WORK ORDER A: From the numbered baking notes below, list every piece of kitchen equipment or supply that is mentioned.
WORK ORDER B:
In the numbered baking notes below, does each statement agree with the text? Answer yes or no for each, and quote the words that decide it.
(i) The recipe includes a proofing period before the other ingredients are added.
(ii) The smaller rectangles made by cutting measure 4 by 2 inches.
(iii) The minimum internal temperature for breads is 190°F.
WORK ORDER C: Continue the numbered baking notes below, starting after their last sentence.

*** DOCUMENT EXTRACT ***

2. Make sure you have really fresh yeast, otherwise you may have trouble. The recipe does not contain a proofing period before adding all the other ingredients.
3. I used more flour because the texture was too sticky. So, you may need more flour (or you may need only what’s in the recipe). If you don’t include enough flour, though, there won’t be enough structure for later.
4. I had to draw a diagram of the cutting in order to have it make sense. You may want to draw a rectangle with the cutting in order to see the dimensions more clearly. The resulting smaller rectangles (4-by-2 inches) are delicate, especially with the filling. I turned my loaf pan on its side (short side down) and stacked gently.
5. When I repeat this recipe, I’ll likely line the pan with parchment. The bread took a bit of coaxing to remove from the pan. (I ran a knife around the sides and then used a spatula to coax it.)
6. The recipe asks you to remove the cake/bread when it is golden. This does not necessarily mean that the inside has completed cooking. The minimum internal temperature for breads is 185°F but 190°F for this bread would be better. (The maximum would be around 199°F to 200°F.)

*** End of DOCUMENT EXTRACT ***
*** DATA EXTRACT ***

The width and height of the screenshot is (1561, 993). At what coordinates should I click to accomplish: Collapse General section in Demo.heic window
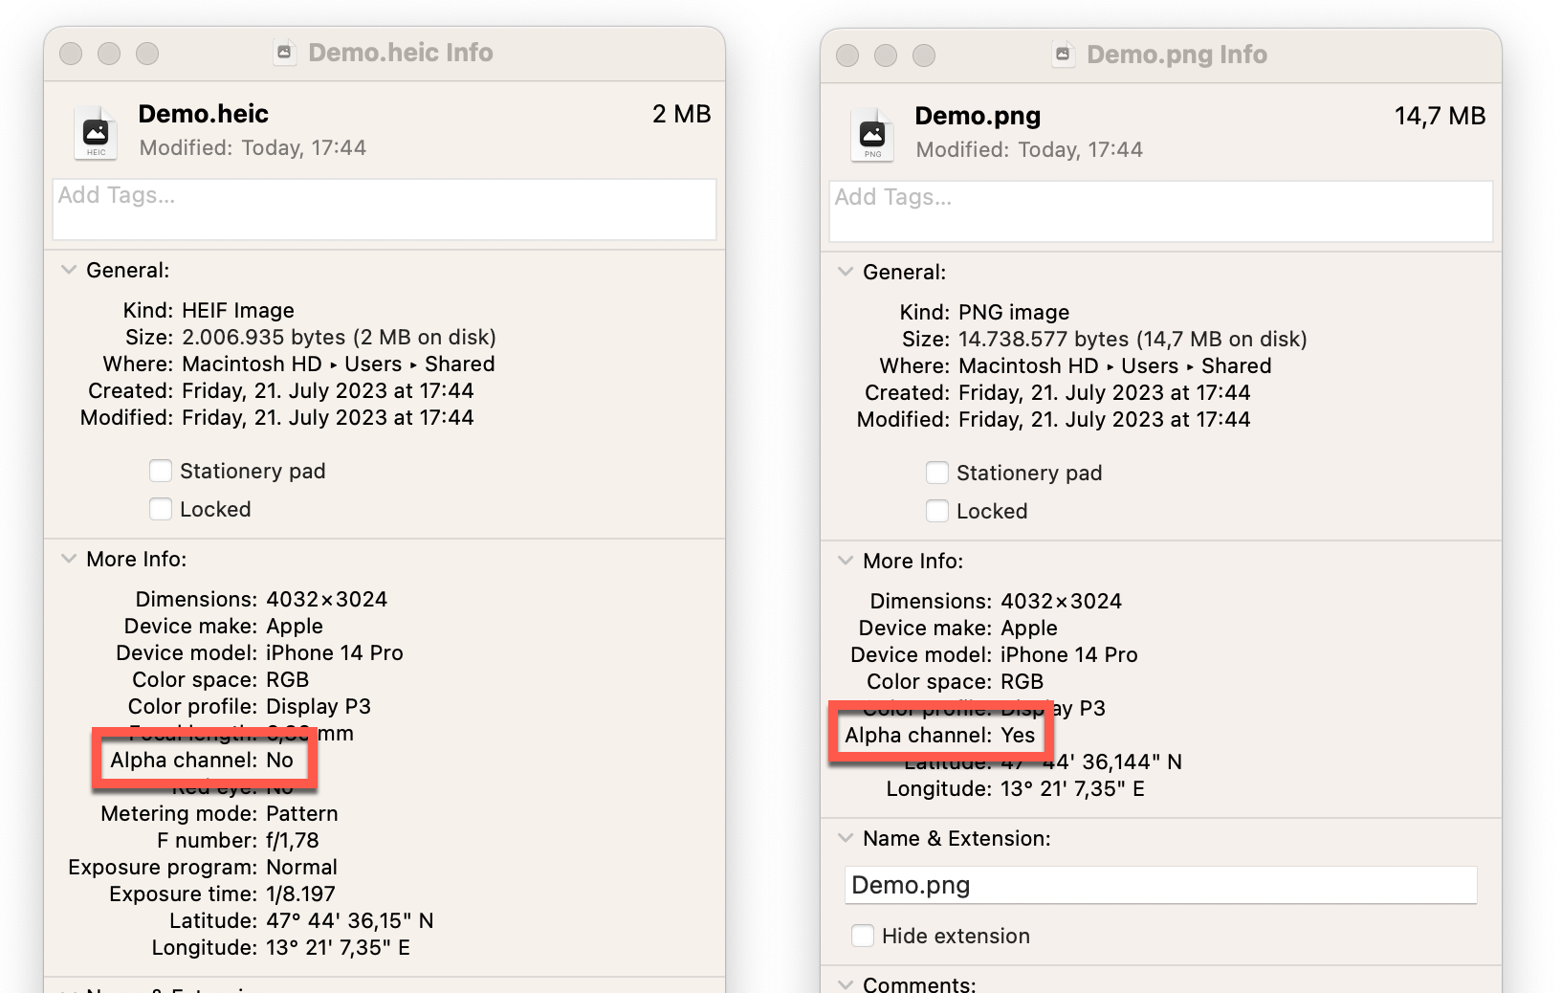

*** End of DATA EXTRACT ***
*** DATA EXTRACT ***

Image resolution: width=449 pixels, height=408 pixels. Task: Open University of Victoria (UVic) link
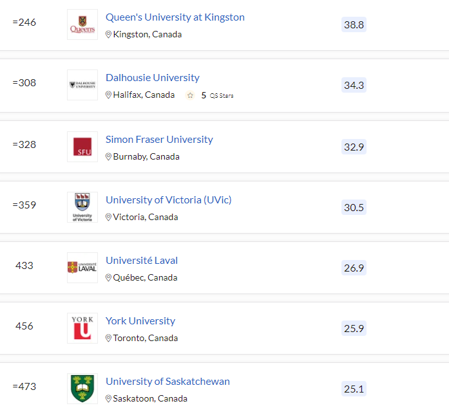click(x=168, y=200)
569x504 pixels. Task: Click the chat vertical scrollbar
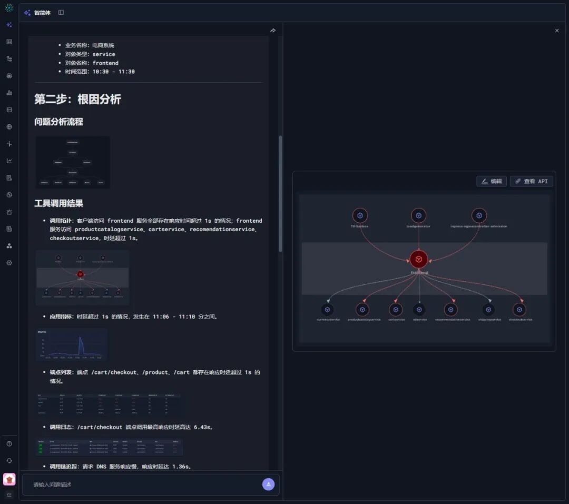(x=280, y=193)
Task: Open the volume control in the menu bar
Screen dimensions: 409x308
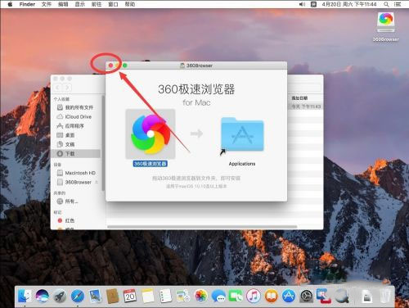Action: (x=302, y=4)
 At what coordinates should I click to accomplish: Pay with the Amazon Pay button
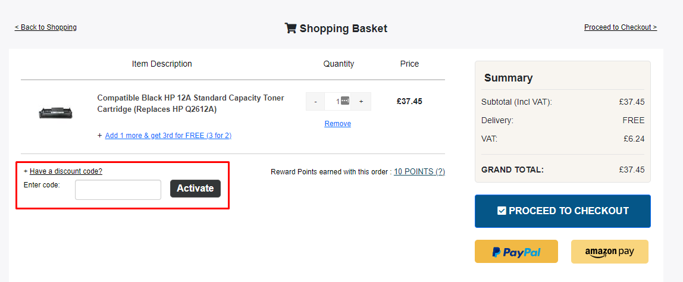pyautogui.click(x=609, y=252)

*** End of DATA EXTRACT ***

RESPONSE AREA A: loaf pan, parchment, knife, spatula

RESPONSE AREA B:
(i) No: "The recipe does not contain a proofing period before adding all the other ingredients."
(ii) Yes: "The resulting smaller rectangles (4-by-2 inches) are delicate"
(iii) No: "The minimum internal temperature for breads is 185°F"

RESPONSE AREA C:
This recipe turned out well but might not necessarily be for someone who hasn’t made a lot of bread before. This is more like a sweet bread recipe rather than a traditional cake. The flavor was really good.
When making this bread, I kneaded for longer and ended up adding 1 tablespoon more flour. I worried that it might get too far from the actual texture that the author wanted but had trouble knowing what too sticky might mean. Anyway, the dough rose and tasted good.
Where the recipe describes how the dough is rolled, cut, and assembled, I drew a rectangle and then made the lines to resemble the cuts. This made it easier for me to visualize without cutting the dough itself.
I tried to keep the sugar mixture in the middle of the strips and away from the edges because the author warned about losing a lot. I also had trouble stacking the strips because they were so tender and stretched as I lifted them up.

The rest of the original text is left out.